«Previous    Next»
Big 7,000 Gal Speader Hauls 100,000 Gal/Day
"Manure isn't a problem for us anymore," says Ken Gebhart, Hanover, Penn., builder of a huge 7,000 gal. manure tank that'll haul as much as 100,000 gal. a day out of his 1 million gal. lagoon.
The king-size spreader is actually an old aluminum oil tanker converted to haul manure with a Calumet Slinger on the back and a pump on top to fill it. The manure tanker is pulled by a 5th wheel that Gebhart installed on the back of his Massey Ferguson 1805 tractor.
"The tanker cost just $2,200 and I spent only about $4,200 total for the entire spreader," he says. "It'll empty its load in 10 to 15 min., covering one to two acres per load, and fills up almost as fast."
The fill hole on top of the tanker is big enough so a man can get inside but Gebhart says that so far the big spreader has emptied 100% of every load. Mounted on the 1805, the spreader is pulled along at an upward slant that pulls well even through muddy ground. To mount the 5th wheel on the Massey, he welded a piece of flat steel across the frame and attached the 5th sheel to that. He notes, however, that a two-wheel dolly could be built to pull the tanker. It takes a minimum of 135 hp. to pull the tanker when full.
Gebhart, who raises pullets and hogs, doesn't do any other fertilizing to acres he covered with slurry and figures it's worth at about $150 an acre. "Manure always used to be a bother and a worry but now we look at it as an asset and even sell it to neighbors.
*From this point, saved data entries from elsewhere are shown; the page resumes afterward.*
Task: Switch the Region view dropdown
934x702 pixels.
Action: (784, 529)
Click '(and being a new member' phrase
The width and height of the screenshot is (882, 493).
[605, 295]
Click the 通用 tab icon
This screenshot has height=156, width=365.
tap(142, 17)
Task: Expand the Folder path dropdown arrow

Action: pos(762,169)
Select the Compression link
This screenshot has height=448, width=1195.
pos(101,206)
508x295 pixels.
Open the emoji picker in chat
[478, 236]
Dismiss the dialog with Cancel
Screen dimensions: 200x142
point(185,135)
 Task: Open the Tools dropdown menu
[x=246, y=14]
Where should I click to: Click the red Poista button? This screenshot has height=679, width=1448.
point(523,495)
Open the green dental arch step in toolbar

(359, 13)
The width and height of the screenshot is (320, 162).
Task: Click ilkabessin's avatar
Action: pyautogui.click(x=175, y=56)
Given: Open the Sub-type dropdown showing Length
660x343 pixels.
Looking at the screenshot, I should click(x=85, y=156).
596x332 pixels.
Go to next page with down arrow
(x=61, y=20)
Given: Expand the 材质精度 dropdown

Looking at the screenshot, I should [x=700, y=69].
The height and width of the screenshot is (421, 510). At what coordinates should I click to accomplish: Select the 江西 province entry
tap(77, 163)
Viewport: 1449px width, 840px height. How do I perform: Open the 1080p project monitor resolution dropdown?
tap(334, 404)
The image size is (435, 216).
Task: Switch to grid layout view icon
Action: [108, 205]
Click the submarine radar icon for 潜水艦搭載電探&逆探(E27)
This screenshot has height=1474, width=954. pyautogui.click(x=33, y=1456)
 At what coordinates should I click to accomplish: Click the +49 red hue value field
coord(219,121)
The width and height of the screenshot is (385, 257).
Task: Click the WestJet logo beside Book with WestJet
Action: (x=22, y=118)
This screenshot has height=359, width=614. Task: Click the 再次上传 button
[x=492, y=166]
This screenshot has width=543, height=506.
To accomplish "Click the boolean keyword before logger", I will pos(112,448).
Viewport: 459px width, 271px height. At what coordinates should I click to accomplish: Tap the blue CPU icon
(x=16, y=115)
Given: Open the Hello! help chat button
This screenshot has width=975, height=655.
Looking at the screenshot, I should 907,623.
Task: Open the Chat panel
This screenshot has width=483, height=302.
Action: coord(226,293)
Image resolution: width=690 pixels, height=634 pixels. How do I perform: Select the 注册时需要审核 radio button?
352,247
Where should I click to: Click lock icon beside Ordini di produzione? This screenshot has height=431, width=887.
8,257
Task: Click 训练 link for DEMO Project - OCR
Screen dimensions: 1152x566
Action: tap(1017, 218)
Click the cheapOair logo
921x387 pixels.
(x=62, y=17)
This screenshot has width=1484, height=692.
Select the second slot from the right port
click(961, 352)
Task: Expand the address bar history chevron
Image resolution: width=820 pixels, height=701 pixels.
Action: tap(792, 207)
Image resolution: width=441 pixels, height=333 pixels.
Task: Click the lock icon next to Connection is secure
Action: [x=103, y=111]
We also plan to do custom work with this unit," he says.
Gebhart recently purchased another aluminum tanker for just $1,000 and plans to convert it to manure handling, too. The first conversion took him about a week to complete. He bought the Slinger and motor for the rear of his first conversion for $800.
For more information, contact: FARM SHOW Followup, Ken Gebhart, Rt. 4, Box 145A, Hanover, Penn. 17331 (ph 717 637-0192).

  Click here to download page story appeared in.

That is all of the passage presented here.